(Rows from a dataset)
------------------------------------
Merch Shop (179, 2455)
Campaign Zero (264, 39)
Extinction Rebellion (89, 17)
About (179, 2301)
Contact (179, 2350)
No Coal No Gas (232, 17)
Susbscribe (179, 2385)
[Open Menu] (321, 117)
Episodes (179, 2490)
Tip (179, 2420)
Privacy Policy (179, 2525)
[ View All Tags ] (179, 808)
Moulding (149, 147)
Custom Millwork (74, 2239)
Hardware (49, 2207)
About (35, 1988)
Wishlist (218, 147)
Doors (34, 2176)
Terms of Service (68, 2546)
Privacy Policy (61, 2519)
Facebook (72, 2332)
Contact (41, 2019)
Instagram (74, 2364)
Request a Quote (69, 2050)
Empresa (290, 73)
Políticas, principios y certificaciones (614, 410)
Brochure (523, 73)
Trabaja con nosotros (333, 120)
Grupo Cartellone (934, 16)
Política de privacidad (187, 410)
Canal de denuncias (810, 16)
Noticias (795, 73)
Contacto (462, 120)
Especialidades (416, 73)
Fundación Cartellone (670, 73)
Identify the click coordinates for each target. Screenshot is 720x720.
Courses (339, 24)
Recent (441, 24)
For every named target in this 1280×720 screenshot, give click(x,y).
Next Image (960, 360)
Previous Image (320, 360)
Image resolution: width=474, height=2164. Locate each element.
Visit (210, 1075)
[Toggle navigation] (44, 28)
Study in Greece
------------------------------------
■ WHAT TO DO: Gather every row above that contains the word "target". Only matches with the same uppercase and lowercase letters count.

■ WRITTEN ANSWER:
Identify the click coordinates for each target. Screenshot is 720x720.
For every named target in this 1280×720 screenshot, give click(x,y).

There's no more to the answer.